THE huge leak of documents revealing how corporations and the ultra-rich use offshore bank accounts to avoid tax has renewed calls from Christian tax campaigners for a more transparent system.
The Paradise Papers, millions of documents that have been reviewed by a hundred media organisations around the world, were mostly leaked from Appleby, a law firm based in Bermuda.
High-profile names who have been linked to the documents and the offshore finance methods within them include the Queen, the Prince of Wales, and the Formula 1 driver Lewis Hamilton. The Guardian reported last week that the universities of Oxford and Cambridge, and nearly half of all their colleges, had invested in offshore funds.
The media organisations that have been reporting on the leaks have been careful not to accuse any organisation or individual of illegal activity. But the revelations have provoked strong criticism from tax campaigners.
Christian Aid said: “After yet more shocking revelations about tax avoidance games, we demand transparency now.
“The kind of schemes revealed are indicative of the games being played by companies and rich people across the globe to avoid meeting their financial and moral responsibilities to the rest of society. The losers in these games are all too frequently people living in some of the poorest countries in the world who lose billions of dollars that might otherwise be invested in education or health services or the infrastructure required to support their own development.”
Christian Aid’s head of economic development, Toby Quantrill, said that the Government must establish public registers of everyone who benefited from ownership of companies in overseas territories and Crown dependencies, many of which were among the main tax haven. New rules should also be drawn up to force British firms to report all taxes that they paid in each country they work in.

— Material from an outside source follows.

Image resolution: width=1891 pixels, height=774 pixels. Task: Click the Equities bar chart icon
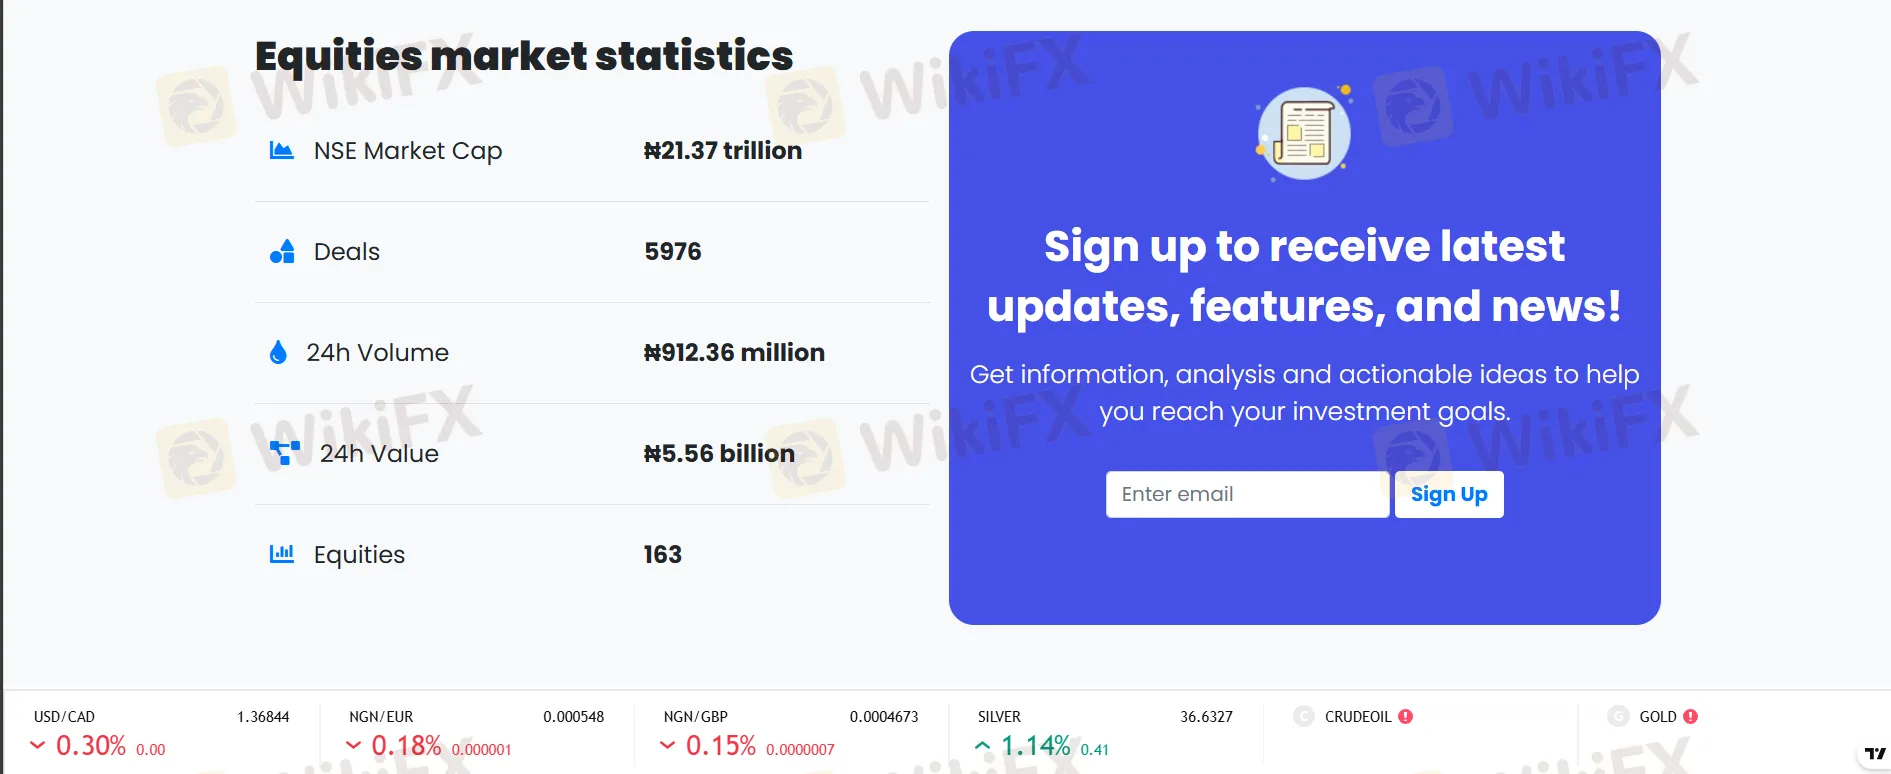pyautogui.click(x=281, y=554)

“Measures already instigated by the OECD, the G20, and under discussion in the EU are positive — but do not go far enough. There remain huge loopholes which continue to be exploited.”
The Methodist Tax Justice Network said that the leak showed once again the necessity for a “total reformation of the way the world’s wealth is monitored”.
The chairman of the network, the Revd David Haslam, said that rich companies and individuals were able to dodge tax only because the tax havens that they used, many of them UK-controlled, offered secrecy. “Those involved are accounting and legal geniuses but moral criminals. They rob the poor of the world of the funds needed for schools, hospitals, and other public services.
“These papers show paradise for the few but poverty for many. The current global financial system is an insult to all faith communities.”
Closer to home, long-time anti-poverty campaigner and former priest the Revd Paul Nicolson has used the Paradise Papers publicity to question Haringey Council about its private property development partner, Lend Lease, which has assets domiciled in the Channel Island of Jersey, often used as a tax haven.
In a Freedom of Information request, he asked what inquiries the council had made into where the profits made by Lend Lease from council properties and development went.